Citez, s'il vous plaît, le passage du texte choisi qui va de « Le titre de » jusqu'à « l’écriture de l’auteur. » inclus.

** Texte choisi **
-*-*-

Le titre de ce roman est la traduction littérale de soleil et ombre ou plus explicitement Ombre et Lumière. Il fait référence à la fois au soleil qui brille au-dessus des arènes espagnoles et à l’habit de lumière que revêtent les toréros pour aller combattre, l’ombre représentant les coulisses du spectacle, la peur du toréro avant son entrée, et la mort qui rode au dessus de cette ambiance joyeuse et colorée des corridas.
Mort qui frappera le taureau et peut-être aussi le vaillant combattant seul devant le mastodonte.
N’étant pas et de loin un adepte de ce sport que je juge cruel j’ai eu quelque difficulté à adhérer au texte de Jean-Claude Alain, en dépit de cette belle histoire d’amitié profonde entre deux ados déchirés par la vie et de mon admiration pour l’écriture de l’auteur.
Pourtant il s’agit bien d’une œuvre maitresse de la bibliographie de l’écrivain tant par le sujet traité que par la manière flamboyante avec laquelle il est décris qui entraîne le lecteur dans l’aventure.
Deux jeunes gens. Manuel, de souche noble a quitté sa famille ne supportant pas le remariage de sa mère, veuve, avec un homme rustre. José, orphelin, vit seul et travaille dans un hôtel à Avila (Espagne province de Castille Léon), il soigne et accueille Manuel chez lui lorsque celui-ci a été détroussé au coin d’une ruelle. Une amitié nait entre eux et comme le jeune homme n’a plus d’argent, José le fait embaucher comme pompiste par son patron..
José veut devenir toréro et participe à des novillada, courses pour débutants.

-*-*-

** Données fournies **
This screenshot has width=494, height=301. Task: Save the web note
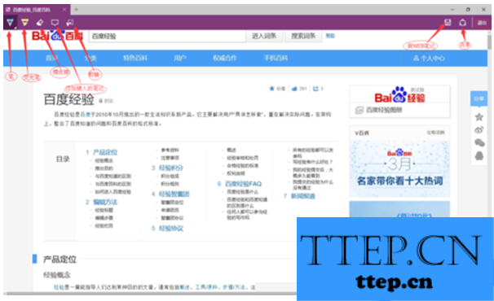448,22
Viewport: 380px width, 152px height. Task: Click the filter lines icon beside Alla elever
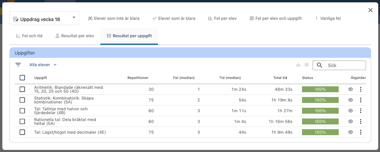tap(18, 65)
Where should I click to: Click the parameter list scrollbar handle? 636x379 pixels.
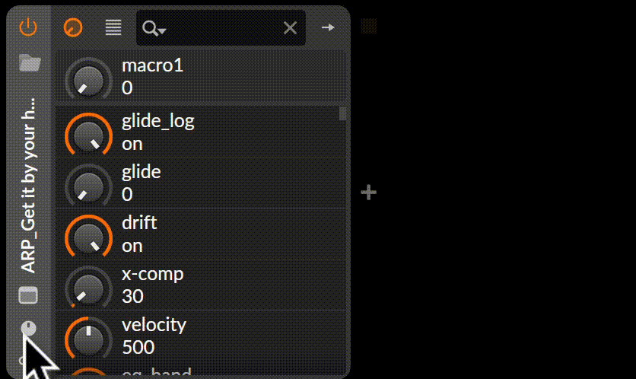[x=343, y=113]
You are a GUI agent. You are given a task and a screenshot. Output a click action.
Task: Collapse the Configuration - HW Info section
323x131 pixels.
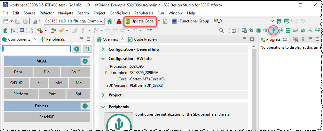[103, 59]
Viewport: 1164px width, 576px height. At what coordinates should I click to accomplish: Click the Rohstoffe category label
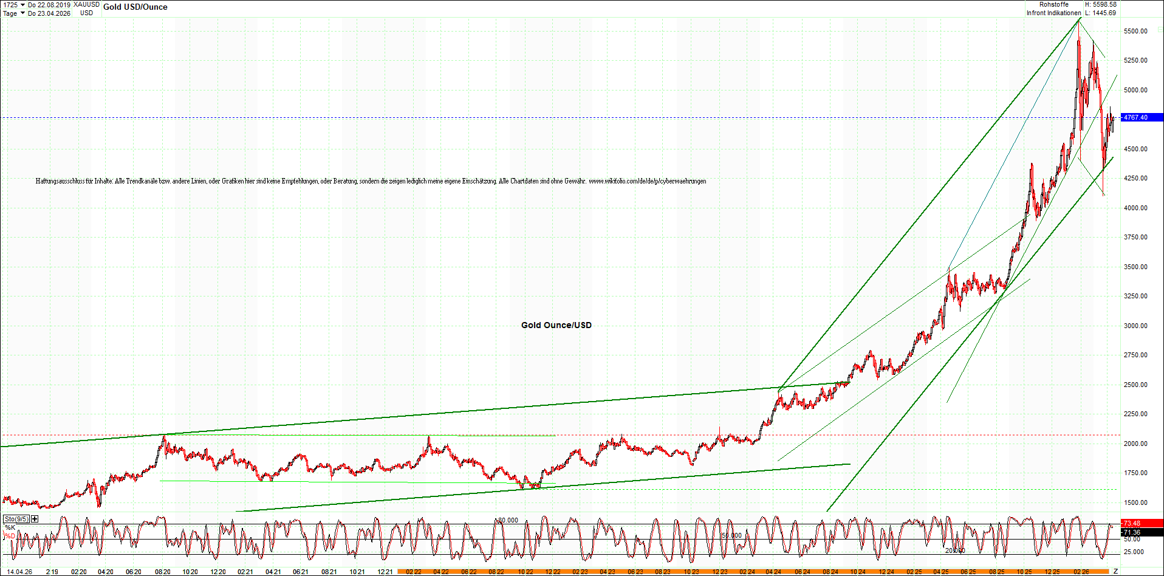tap(1053, 4)
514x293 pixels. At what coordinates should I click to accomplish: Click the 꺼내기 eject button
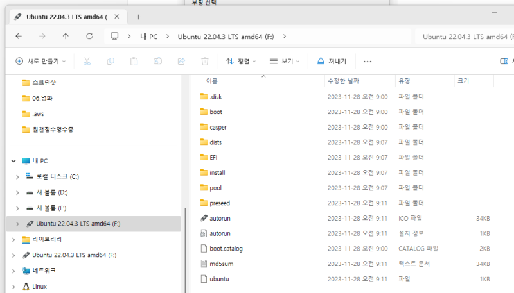coord(332,62)
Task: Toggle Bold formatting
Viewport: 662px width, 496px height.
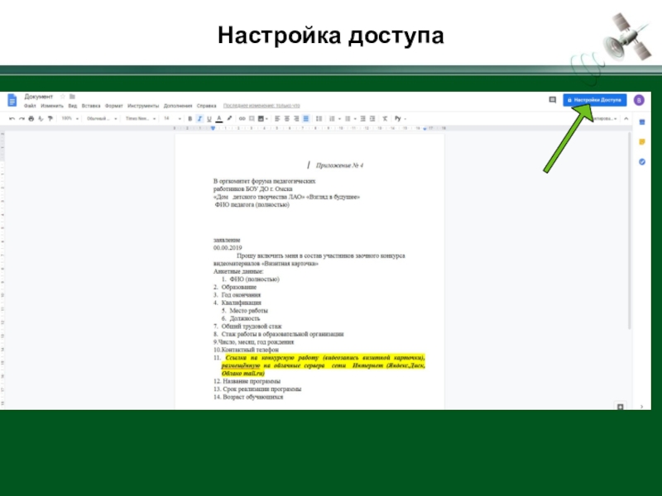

-*-*-

** Résultat de l'exercice **
Le titre de ce roman est la traduction littérale de soleil et ombre ou plus explicitement Ombre et Lumière. Il fait référence à la fois au soleil qui brille au-dessus des arènes espagnoles et à l’habit de lumière que revêtent les toréros pour aller combattre, l’ombre représentant les coulisses du spectacle, la peur du toréro avant son entrée, et la mort qui rode au dessus de cette ambiance joyeuse et colorée des corridas.
Mort qui frappera le taureau et peut-être aussi le vaillant combattant seul devant le mastodonte.
N’étant pas et de loin un adepte de ce sport que je juge cruel j’ai eu quelque difficulté à adhérer au texte de Jean-Claude Alain, en dépit de cette belle histoire d’amitié profonde entre deux ados déchirés par la vie et de mon admiration pour l’écriture de l’auteur.